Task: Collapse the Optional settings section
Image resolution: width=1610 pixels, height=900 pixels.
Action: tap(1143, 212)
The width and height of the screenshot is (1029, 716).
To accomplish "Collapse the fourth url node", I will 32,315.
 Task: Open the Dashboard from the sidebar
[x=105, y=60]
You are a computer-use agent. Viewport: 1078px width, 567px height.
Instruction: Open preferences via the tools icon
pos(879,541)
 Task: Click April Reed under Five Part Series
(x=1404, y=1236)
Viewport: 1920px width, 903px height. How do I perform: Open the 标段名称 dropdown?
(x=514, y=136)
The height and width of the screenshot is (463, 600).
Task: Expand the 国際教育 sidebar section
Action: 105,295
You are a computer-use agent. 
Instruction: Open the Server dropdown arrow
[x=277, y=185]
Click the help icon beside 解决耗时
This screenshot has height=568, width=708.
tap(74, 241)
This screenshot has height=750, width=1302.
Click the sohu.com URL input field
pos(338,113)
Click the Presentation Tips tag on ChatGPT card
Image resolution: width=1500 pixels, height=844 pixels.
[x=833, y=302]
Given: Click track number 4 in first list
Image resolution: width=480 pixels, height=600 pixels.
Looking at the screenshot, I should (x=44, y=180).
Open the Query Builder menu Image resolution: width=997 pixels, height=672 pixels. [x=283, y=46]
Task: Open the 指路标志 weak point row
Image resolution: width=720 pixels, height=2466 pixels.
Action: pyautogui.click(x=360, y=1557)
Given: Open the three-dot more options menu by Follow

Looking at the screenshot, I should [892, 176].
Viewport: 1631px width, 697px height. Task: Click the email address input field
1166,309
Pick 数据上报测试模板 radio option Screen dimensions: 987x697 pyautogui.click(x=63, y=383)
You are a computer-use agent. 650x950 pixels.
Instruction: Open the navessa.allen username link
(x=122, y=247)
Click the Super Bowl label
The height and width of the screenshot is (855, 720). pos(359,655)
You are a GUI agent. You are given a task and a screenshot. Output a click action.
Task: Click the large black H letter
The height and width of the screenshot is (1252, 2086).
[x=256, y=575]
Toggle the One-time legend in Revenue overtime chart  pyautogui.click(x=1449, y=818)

----------------------------------------

Copy the line containing "Task: Click April" exactly. Then copy every line after it through the end of the listing, and nothing more.

Written reply —
 Task: Click April Reed under Five Part Series
(x=1404, y=1236)
Viewport: 1920px width, 903px height. How do I perform: Open the 标段名称 dropdown?
(x=514, y=136)
The height and width of the screenshot is (463, 600).
Task: Expand the 国際教育 sidebar section
Action: 105,295
You are a computer-use agent. 
Instruction: Open the Server dropdown arrow
[x=277, y=185]
Click the help icon beside 解决耗时
This screenshot has height=568, width=708.
tap(74, 241)
This screenshot has height=750, width=1302.
Click the sohu.com URL input field
pos(338,113)
Click the Presentation Tips tag on ChatGPT card
Image resolution: width=1500 pixels, height=844 pixels.
[x=833, y=302]
Given: Click track number 4 in first list
Image resolution: width=480 pixels, height=600 pixels.
Looking at the screenshot, I should (x=44, y=180).
Open the Query Builder menu Image resolution: width=997 pixels, height=672 pixels. [x=283, y=46]
Task: Open the 指路标志 weak point row
Image resolution: width=720 pixels, height=2466 pixels.
Action: pyautogui.click(x=360, y=1557)
Given: Open the three-dot more options menu by Follow

Looking at the screenshot, I should [892, 176].
Viewport: 1631px width, 697px height. Task: Click the email address input field
1166,309
Pick 数据上报测试模板 radio option Screen dimensions: 987x697 pyautogui.click(x=63, y=383)
You are a computer-use agent. 650x950 pixels.
Instruction: Open the navessa.allen username link
(x=122, y=247)
Click the Super Bowl label
The height and width of the screenshot is (855, 720). pos(359,655)
You are a GUI agent. You are given a task and a screenshot. Output a click action.
Task: Click the large black H letter
The height and width of the screenshot is (1252, 2086).
[x=256, y=575]
Toggle the One-time legend in Revenue overtime chart  pyautogui.click(x=1449, y=818)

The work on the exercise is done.